Church history is filled with examples of various modes of Baptism. Consider:
• In A.D. 215, Pope Cornelius wrote that his antagonist, antipope Novatian, was baptized as he was dying in bed.19
• In A.D. 255, St. Cyprian explained proper modes: “The divine methods confer the whole benefit on believers nor ought it to trouble any one that the sick people seem to be sprinkled or affused, when they obtain the Lord’s grace.”20
• In A.D. 215, St. Hippolytus of Rome taught, “If water is scarce, whether as a constant condition or on occasion, then use whatever water is available.”21
These past examples are real. These things happened.
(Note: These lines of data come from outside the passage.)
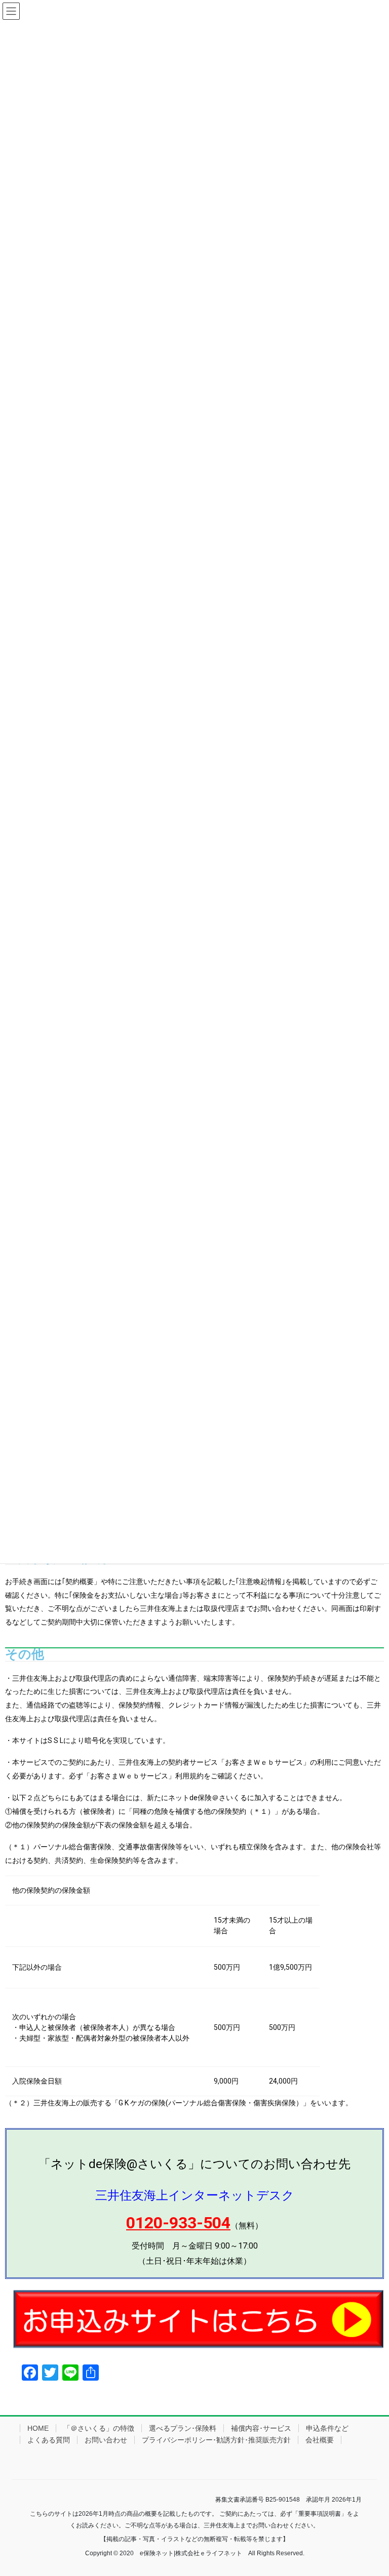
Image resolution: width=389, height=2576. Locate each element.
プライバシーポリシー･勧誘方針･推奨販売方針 (216, 2440)
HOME (38, 2428)
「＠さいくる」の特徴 (98, 2428)
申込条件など (327, 2428)
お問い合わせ (106, 2440)
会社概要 (319, 2440)
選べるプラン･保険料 (182, 2428)
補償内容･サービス (261, 2428)
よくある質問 (48, 2440)
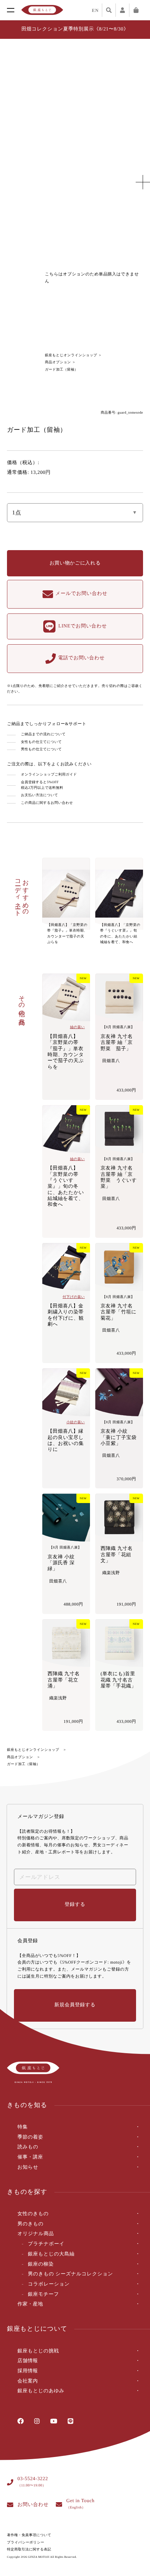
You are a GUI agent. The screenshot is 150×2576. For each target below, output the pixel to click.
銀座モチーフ (43, 2294)
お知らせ (27, 2167)
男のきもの (30, 2224)
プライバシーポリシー (25, 2543)
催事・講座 (30, 2157)
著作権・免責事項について (29, 2535)
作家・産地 (30, 2304)
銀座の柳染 (41, 2264)
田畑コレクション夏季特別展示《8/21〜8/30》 (74, 29)
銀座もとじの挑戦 (38, 2351)
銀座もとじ (42, 10)
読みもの (27, 2147)
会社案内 (27, 2381)
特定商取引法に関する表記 (29, 2550)
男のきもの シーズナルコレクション (70, 2274)
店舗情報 (27, 2361)
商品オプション (58, 362)
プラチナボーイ (46, 2244)
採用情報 (27, 2371)
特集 (22, 2127)
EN (95, 10)
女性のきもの (33, 2214)
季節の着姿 (30, 2137)
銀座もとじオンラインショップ (71, 355)
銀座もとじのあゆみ (41, 2391)
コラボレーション (49, 2284)
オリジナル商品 (35, 2234)
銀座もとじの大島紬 (51, 2254)
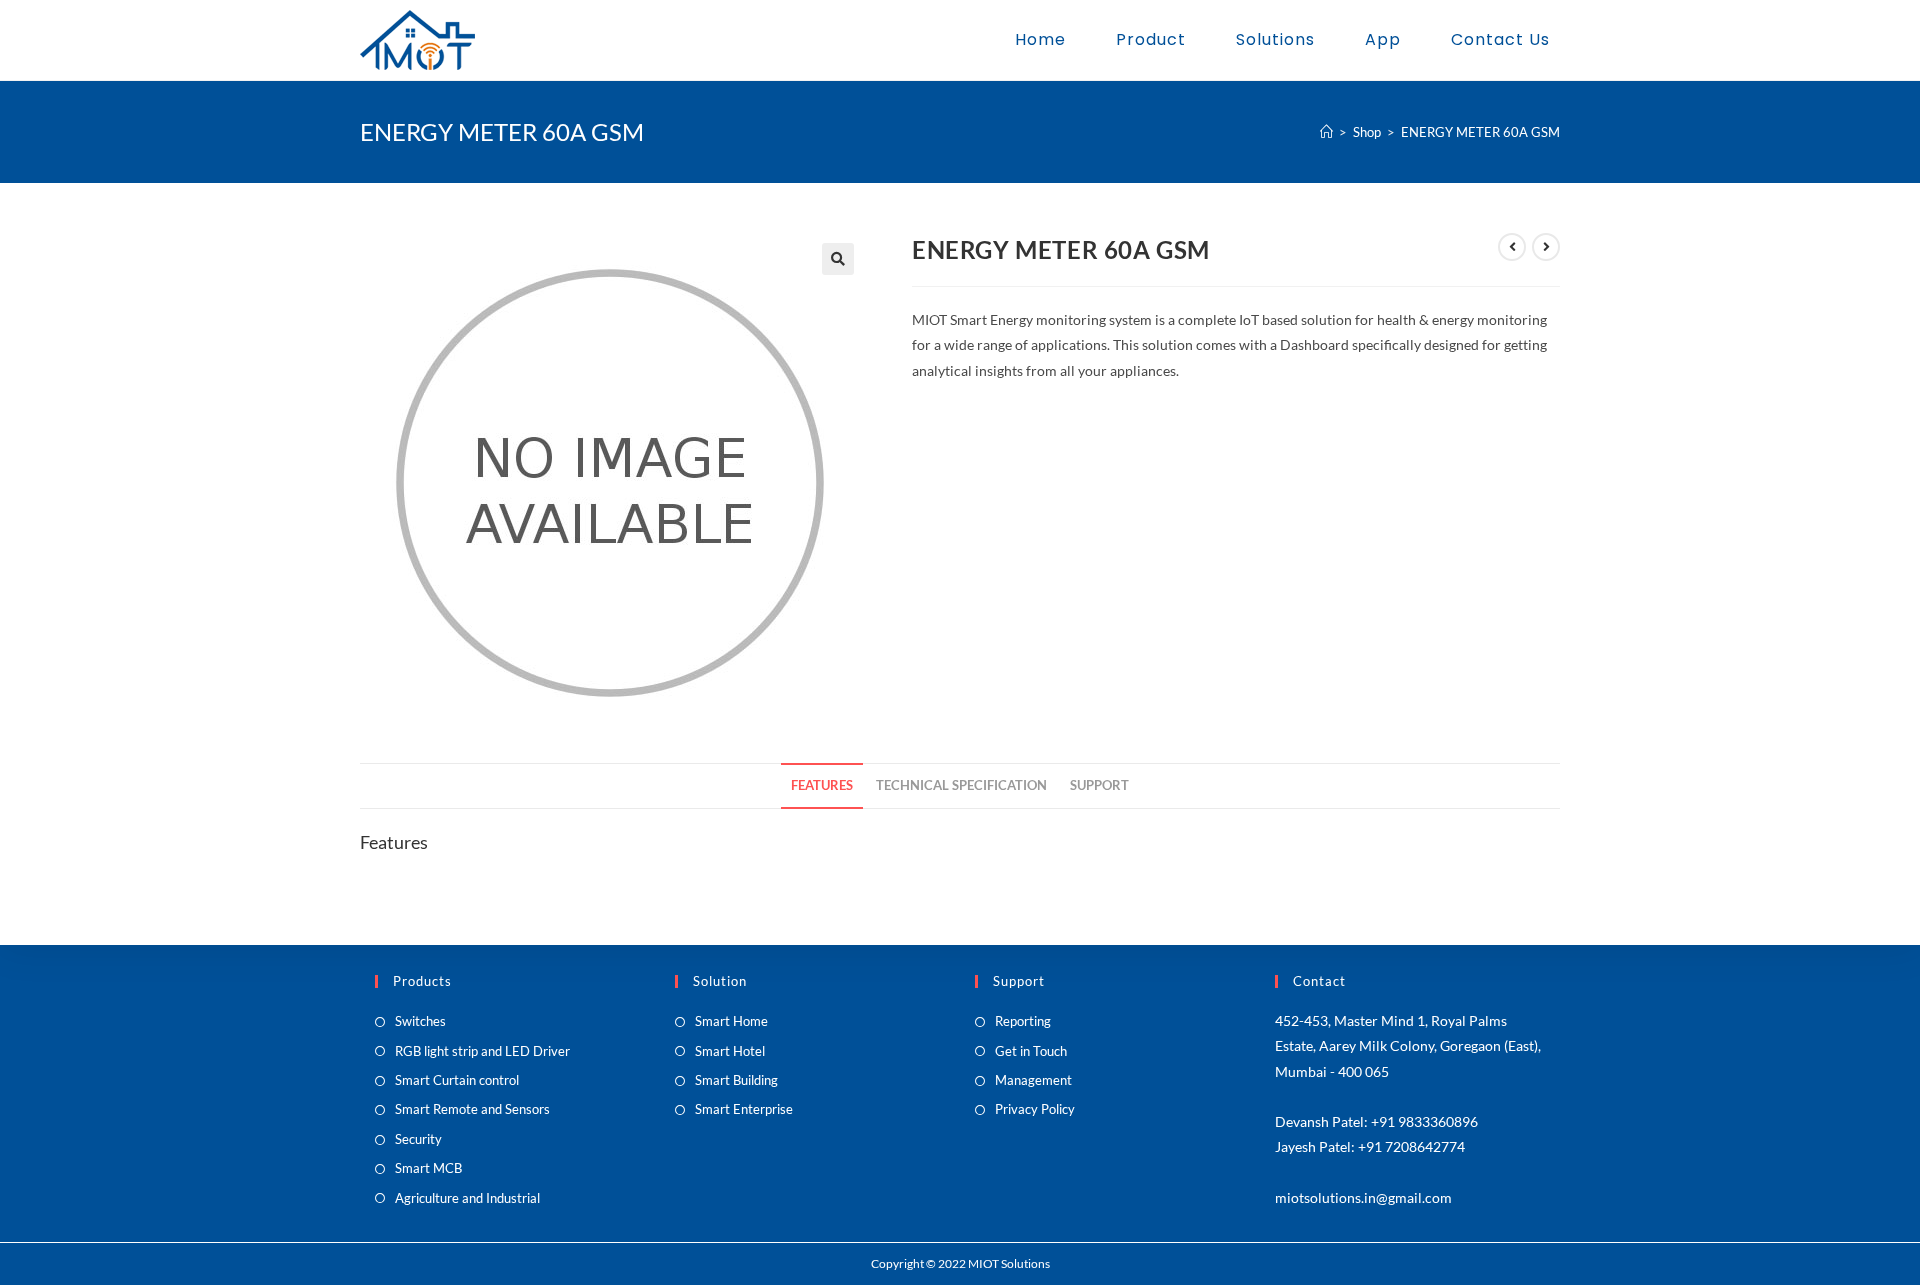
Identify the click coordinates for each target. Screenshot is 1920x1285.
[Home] (1326, 132)
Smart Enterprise (744, 1109)
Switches (420, 1021)
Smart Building (736, 1080)
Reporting (1023, 1021)
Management (1033, 1080)
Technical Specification (961, 785)
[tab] (822, 786)
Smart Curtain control (457, 1080)
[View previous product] (1512, 247)
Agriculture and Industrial (467, 1198)
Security (418, 1139)
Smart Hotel (730, 1051)
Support (1099, 785)
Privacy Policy (1035, 1109)
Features (822, 785)
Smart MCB (428, 1168)
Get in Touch (1031, 1051)
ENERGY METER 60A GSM (1480, 132)
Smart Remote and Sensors (472, 1109)
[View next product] (1546, 247)
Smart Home (731, 1021)
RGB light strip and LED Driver (482, 1051)
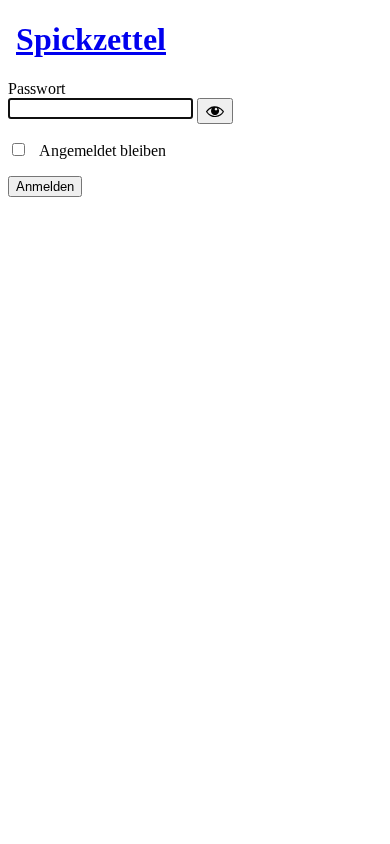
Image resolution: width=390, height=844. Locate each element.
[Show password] (215, 111)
So either the only Church with any paper trail recognized various modes of Baptism, or there was an Apostasy of an invisible Church that had no paper trail of any kind, which amazingly, confirms your group’s modern and impossible-to-document beliefs. One scenario is reasonable; the other requires denial of facts and reason.
18 The Didache, chapter 7. Available at http://www.newadvent.org/fathers/0714.htm as of January 12, 2014.
19 Letter to Fabius of Antioch. Available at http://www.seanmultimedia.com/Pie_Cornelius_I_Letters.html as of January 12, 2014.
20 Letter to Magnus. Available at http://www.newadvent.org/fathers/050675.htm as of January 12, 2014.
21 Jurgens, William A., The Faith of the Early Fathers, Vol. 1. (Collegeville: The Liturgical Press, 1970), 169.